____ Exercise text

To compare healing rate longitudinally using a within-patient control two-stage model before and after the introduction of an intervention, it is first necessary to assume that baseline healing follows a constant linear trajectory over the time interval in question. Only then is it possible or valid to observe a discontinuity in that trajectory when the intervention is introduced. PAR has been shown to follow a linear trajectory with respect to time, ¹⁵ making it a suitable metric for this purpose. Healing rate over 4 weeks has previously been used as the primary outcome in RCTs for comparing interventions. ³⁷

In this self-controlled study, the addition of intermittent NMES of the common peroneal nerve over a 4-week period doubled the rate of PAR, relative to a 4-week run-in period with compression alone (p = 0.016). The device was well tolerated, with 94.1% of subjects adhering to NMES therapy. This level of confidence in the efficacy of the intervention to accelerate wound healing was achieved in 8 weeks, with fewer than 60 subjects. This can be contrasted starkly with the discerning power of a cohort comparison for complete healing.

________

▶ **Work instruction**:
From the wound-healing passage above, write out the part that opens with the words containing "In this self-controlled" and closes with "for complete healing.".

____ Dataset extract

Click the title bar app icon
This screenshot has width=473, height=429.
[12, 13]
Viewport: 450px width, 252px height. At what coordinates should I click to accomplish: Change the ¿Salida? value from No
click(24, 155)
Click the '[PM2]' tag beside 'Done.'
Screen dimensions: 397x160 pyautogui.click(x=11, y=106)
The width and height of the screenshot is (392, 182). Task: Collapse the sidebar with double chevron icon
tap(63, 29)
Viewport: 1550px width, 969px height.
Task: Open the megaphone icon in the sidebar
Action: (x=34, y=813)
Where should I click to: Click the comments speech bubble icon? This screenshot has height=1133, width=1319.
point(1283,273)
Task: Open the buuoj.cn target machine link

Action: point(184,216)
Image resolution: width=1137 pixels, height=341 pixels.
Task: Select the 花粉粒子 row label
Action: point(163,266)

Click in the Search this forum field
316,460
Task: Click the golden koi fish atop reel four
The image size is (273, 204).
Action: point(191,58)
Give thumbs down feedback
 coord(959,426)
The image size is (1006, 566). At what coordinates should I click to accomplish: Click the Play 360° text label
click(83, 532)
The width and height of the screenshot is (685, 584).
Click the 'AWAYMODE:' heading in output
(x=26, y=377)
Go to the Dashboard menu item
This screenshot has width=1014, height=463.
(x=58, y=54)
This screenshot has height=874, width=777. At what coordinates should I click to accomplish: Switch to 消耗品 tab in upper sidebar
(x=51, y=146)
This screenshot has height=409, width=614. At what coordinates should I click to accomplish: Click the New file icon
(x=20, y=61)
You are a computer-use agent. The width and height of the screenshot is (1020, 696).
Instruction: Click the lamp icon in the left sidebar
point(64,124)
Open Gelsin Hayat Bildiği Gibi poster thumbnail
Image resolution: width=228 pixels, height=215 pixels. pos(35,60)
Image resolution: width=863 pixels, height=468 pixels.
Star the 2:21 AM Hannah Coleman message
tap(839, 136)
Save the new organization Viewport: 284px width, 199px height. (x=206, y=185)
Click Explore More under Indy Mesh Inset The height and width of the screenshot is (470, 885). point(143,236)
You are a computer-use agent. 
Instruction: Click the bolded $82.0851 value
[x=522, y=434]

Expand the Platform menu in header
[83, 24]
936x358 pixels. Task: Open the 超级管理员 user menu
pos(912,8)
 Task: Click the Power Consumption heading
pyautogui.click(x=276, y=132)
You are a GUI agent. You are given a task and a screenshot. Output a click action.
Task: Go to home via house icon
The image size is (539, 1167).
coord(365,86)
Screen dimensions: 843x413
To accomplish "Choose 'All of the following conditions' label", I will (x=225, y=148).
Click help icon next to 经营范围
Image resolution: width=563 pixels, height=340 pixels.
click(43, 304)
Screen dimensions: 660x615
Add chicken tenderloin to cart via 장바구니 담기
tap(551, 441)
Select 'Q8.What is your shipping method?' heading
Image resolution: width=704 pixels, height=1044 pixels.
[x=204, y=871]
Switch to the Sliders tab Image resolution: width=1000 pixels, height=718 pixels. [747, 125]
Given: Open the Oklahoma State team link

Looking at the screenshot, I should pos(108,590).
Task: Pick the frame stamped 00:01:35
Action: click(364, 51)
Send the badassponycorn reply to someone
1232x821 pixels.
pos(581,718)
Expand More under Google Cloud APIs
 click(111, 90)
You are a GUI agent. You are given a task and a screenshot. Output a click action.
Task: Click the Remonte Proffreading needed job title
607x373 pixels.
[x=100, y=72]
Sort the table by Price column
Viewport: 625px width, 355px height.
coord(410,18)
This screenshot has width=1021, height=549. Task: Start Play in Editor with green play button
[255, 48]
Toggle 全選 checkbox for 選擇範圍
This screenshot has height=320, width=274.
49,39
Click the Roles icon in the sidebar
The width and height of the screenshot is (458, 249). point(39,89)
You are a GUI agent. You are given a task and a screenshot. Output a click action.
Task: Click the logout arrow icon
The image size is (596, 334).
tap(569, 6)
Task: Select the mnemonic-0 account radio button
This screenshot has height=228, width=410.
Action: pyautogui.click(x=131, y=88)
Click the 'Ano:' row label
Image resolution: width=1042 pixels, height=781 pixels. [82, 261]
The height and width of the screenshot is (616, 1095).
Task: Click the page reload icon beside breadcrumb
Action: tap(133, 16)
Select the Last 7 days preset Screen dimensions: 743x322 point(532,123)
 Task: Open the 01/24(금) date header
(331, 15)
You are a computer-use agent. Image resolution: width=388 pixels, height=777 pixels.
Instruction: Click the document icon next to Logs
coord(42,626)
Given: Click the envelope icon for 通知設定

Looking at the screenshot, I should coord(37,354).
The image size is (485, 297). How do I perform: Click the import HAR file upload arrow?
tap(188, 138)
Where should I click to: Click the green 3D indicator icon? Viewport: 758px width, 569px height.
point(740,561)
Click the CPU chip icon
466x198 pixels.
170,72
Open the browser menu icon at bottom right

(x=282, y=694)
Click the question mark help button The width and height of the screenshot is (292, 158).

________

▶ **Exercise answer**:
In this self-controlled study, the addition of intermittent NMES of the common peroneal nerve over a 4-week period doubled the rate of PAR, relative to a 4-week run-in period with compression alone (p = 0.016). The device was well tolerated, with 94.1% of subjects adhering to NMES therapy. This level of confidence in the efficacy of the intervention to accelerate wound healing was achieved in 8 weeks, with fewer than 60 subjects. This can be contrasted starkly with the discerning power of a cohort comparison for complete healing.